Photographs from the scene showed a two-story apartment block above the petrol station's store with walls blown out and a partially collapsed roof, and debris scattered across the forecourt where several cars were parked.
Irish Prime Minister Micheal Martin said the incident was an unspeakable tragedy for a small community of just a few hundred people.
"People across this island will be numbed by the same sense of shock and utter devastation as the people of Creeslough at this tragic loss of life," Martin said in a statement late on Friday.
"I wish to express my deepest sympathies to their family, and friends, and to the entire community of Creeslough, on this darkest of days for Donegal and the entire country."
British Foreign Minister James Cleverly also extended his sympathies to the victims' families.
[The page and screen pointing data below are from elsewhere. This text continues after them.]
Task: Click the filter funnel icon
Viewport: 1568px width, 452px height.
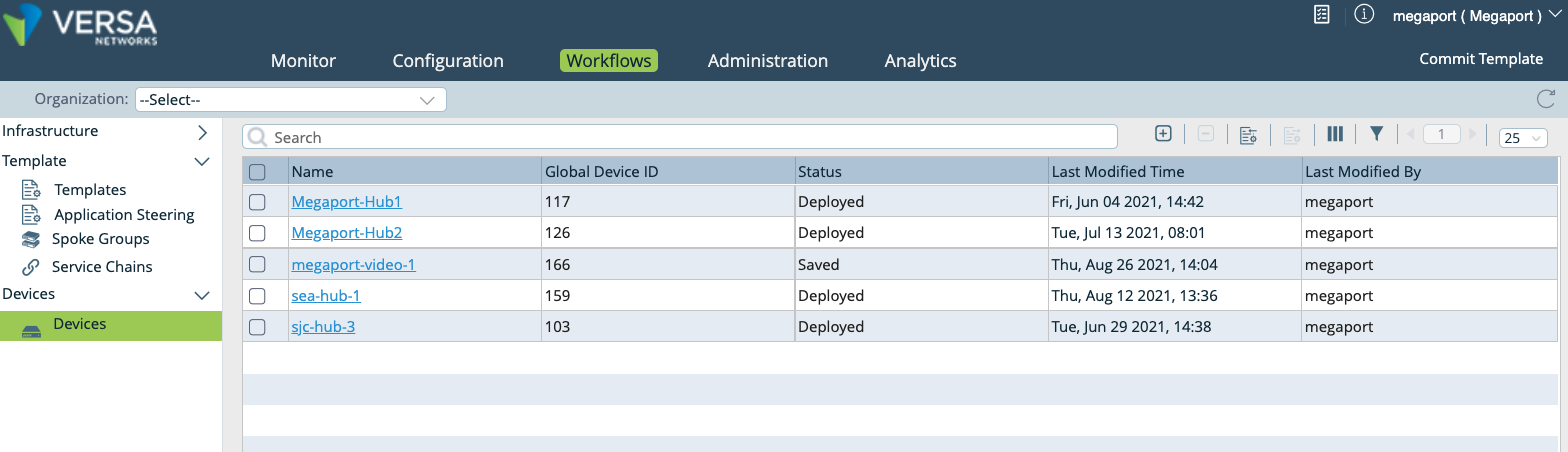Action: (1376, 134)
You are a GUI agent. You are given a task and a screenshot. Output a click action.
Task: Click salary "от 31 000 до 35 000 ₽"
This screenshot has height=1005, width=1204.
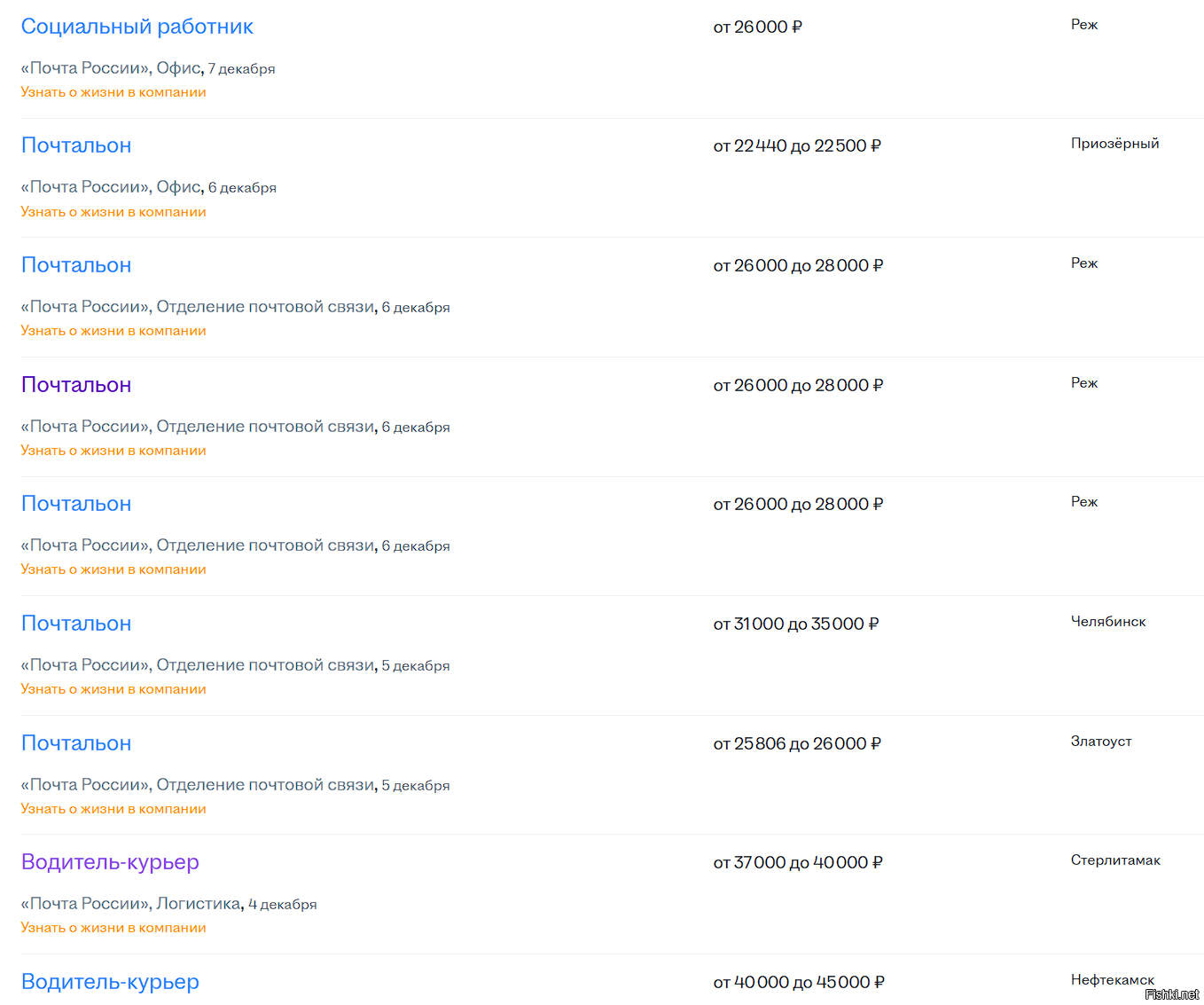(796, 624)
Local Sinn Fein lawmaker Pearse Doherty said at the scene on Friday that the "massive explosion" was heard from miles around. As the only supermarket in the village, and home to a post office and hairdressers, he said the station would have been very busy just at the end of the school day.
Bernard Doherty, who lives nearby and knew all but one of the victims, told national broadcaster RTE that he and others began clearing rubble with tractors and trailers before the Irish Coast Guard and a specialist rescue team from nearby Northern Ireland joined emergency services at the scene.
"Rubble had been blown across the forecourt as far as the road. There was everything from tin to blocks, floor slabs, contents from the shop just lying around the place," he said, adding that one person was pulled out alive.
"About 20 seconds after landing on the scene, we knew what was ahead."